The act finished with a new bit of business: instead of decking out the corpse with candles and a crucifix in the time-honored style, Verrett took one of his arms and calmly dragged him a few feet to a spot where he could not be seen from the doorway. This lacks some symbolic and psychological overtones of the usual gesture and may simplify the character a bit. But it fits in with the sequence of strong feelings that it climaxes, and it is a highly dramatic way to bring down the curtain -- almost as dramatic as the leap to her death that ends Act III.

Verrett handled that with just the right mixture of scorn and desperation -- but, of course, the key question about her performance is how she sang "Vissi d'arte." The answer is that she sang it splendidly, standing by a window and looking out at the Eternal City, while Scarpia sat across the enormous room, coolly ignoring her. Even with a high quotient of vibrato in some passages and microscopic signs of strain in a few high notes, the aria was delivered with a polished style and beauty of tone that made one forget it is really an interruption of some very intense dramatic action.

This "Tosca" rounds out the cycle of grand operas that will be playing in the Opera House for the rest of November, and it is the strongest (or, if you prefer, the least problematic) production of the three -- not quite at the level of last year's magnificent "La Bohe me," but well-cast, beautifully paced and acted with a skill that makes its most melodramatic moments emotionally believable. A large share of the credit must go to conductor John Mauceri, whose tempos, dynamics and firm sense of ensemble provided unfailing guidance and support to the voices. Puccini uses the orchestra with considerable skill in "Tosca" to accent and comment on the drama, and that skill could be fully appreciated in last night's performance.

Among the secondary roles, Leonard Eagleson and Marvin Finnley gave fine performances as Scarpia's police-state henchmen, Spoletta and Sciarrone. Francois Loup, in Act I's cameo role of the Sacristan, showed again the very special comic talent that he displayed last season (and will display again, happily, this season) in the title role of Offenbach's "Monsieur Choufleuri." All of the singers' talents (except, perhaps, Jeffrey Wells in the highly melodramatic role of Angelotti) were clearly enhanced by the stage direction of Michael Rennison.

The chorus sang with its usual polish during its brief appearance in Act I and added considerably to the visual interest of the production. The sets (from the Seattle Opera Association) were designed by Ercole Sormani, who has obviously spent considerable time in Italy with his eyes wide open. The set for Act II, Scarpia's apartment (with adjoining torture chamber), was merely a good interior set, though it had some nice touches -- a chess set with which Scarpia plays during some tense moments and which he overturns during his death scene, leaving Tosca the small but crucial job of setting it up again while the orchestra expresses its opinion of what has been going on.

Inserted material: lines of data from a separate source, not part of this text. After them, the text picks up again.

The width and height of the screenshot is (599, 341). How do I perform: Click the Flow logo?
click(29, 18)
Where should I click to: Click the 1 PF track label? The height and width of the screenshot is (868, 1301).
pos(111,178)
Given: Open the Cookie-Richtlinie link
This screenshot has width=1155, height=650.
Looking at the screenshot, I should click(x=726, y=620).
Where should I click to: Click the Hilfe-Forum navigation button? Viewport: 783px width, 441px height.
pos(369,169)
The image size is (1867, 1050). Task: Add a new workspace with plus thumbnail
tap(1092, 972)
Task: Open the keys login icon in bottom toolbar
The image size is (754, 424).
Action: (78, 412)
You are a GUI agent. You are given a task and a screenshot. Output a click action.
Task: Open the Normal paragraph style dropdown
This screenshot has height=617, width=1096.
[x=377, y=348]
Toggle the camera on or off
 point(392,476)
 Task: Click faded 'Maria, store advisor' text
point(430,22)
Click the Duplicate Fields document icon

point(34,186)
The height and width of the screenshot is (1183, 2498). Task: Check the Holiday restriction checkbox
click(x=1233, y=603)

The church interior in Act I had a splendid depth of precise detail, and the Castel Sant'Angelo in Act III -- with stone ramparts, a statue of an angel drawing a sword and a papal coat of arms in bas relief on a wall -- was very much like being there. It was enhanced by a splendid background -- a night sky gradually turning to morning, with just the tip of the dome of Saint Peter's showing against the clouds. And it will be enhanced even more when the cues for lighting changes are refined for later performances.

For its last four productions, the Washington Opera will be moving upstairs to the more intimate environment of the Terrace Theater.